-- BEGIN RECORDS FOR THIS TASK --

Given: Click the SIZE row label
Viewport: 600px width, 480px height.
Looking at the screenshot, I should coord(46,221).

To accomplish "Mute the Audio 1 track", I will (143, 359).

-- END RECORDS FOR THIS TASK --
-- BEGIN RECORDS FOR THIS TASK --

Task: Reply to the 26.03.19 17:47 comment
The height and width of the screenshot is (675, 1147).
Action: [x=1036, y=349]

-- END RECORDS FOR THIS TASK --

WORK TO DO: Format the entries starting at the line containing "Task: Reply to the 26.03.19 17:47 comment" and ending at the line containing "Action: [x=1036, y=349]" as a JSON list of strings, one string per line, with blank lines omitted.

ANSWER TO THIS PROBLEM:
[
  "Task: Reply to the 26.03.19 17:47 comment",
  "The height and width of the screenshot is (675, 1147).",
  "Action: [x=1036, y=349]"
]